AFAD Deprem ve Risk Azaltma Genel Müdürü Orhan Tatar, “Sivas özelinde veya Orta Anadolu özelinde çok uzun yıllar deprem üretmemiş ama aktif olduğunu bildiğimiz, uzun yıllar suskun olan fay hatları var. Bu fay hatlarının hasar yaratması için illa bir yerleşim yerinden geçmesi de gerekmiyor, bunu Elazığ ve İzmir’de gördük” dedi.
Afet ve Acil Durum Yönetimi Başkanlığı (AFAD) Deprem ve Risk Azaltma Genel Müdürü Orhan Tatar, sempozyuma katılmak üzere geldiği Sivas’ta konuştu.
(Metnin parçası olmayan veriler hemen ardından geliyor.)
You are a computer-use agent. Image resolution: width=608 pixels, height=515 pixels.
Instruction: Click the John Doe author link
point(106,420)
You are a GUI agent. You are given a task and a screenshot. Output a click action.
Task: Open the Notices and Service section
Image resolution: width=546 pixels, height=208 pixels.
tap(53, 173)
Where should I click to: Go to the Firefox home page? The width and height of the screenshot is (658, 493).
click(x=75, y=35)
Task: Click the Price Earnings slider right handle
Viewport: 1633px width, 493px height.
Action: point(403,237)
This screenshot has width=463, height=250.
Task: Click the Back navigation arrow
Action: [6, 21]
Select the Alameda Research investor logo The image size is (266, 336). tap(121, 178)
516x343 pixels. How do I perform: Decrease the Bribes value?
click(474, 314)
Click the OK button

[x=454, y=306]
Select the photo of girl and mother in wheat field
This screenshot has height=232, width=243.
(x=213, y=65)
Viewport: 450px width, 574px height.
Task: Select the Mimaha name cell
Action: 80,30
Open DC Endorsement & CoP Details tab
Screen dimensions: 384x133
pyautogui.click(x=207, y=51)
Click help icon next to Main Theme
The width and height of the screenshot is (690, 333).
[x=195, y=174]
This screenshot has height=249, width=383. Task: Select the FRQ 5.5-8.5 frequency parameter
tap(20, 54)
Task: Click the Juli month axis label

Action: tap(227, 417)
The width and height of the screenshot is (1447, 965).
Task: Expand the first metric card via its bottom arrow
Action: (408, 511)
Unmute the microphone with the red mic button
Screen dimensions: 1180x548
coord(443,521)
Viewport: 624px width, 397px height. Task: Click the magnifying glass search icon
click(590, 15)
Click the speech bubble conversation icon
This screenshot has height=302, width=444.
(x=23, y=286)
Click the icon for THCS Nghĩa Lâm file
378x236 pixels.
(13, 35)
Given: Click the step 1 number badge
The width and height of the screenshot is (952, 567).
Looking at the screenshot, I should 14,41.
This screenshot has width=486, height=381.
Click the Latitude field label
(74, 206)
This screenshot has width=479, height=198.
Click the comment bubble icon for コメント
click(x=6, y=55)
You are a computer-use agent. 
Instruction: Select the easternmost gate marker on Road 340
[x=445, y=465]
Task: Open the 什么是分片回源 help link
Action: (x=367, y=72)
Türkiye’de aktif 485 fay hattından her birinin 5,5 ve üzeri büyüklükte deprem üretme potansiyeli bulunduğuna işaret eden Tatar, bu fayların en son ne zaman yıkıcı deprem ürettiği, hangi büyüklükte sarsıntı meydana geldiği gibi parametrelerinin bilinmesi gerektiğini belirtti.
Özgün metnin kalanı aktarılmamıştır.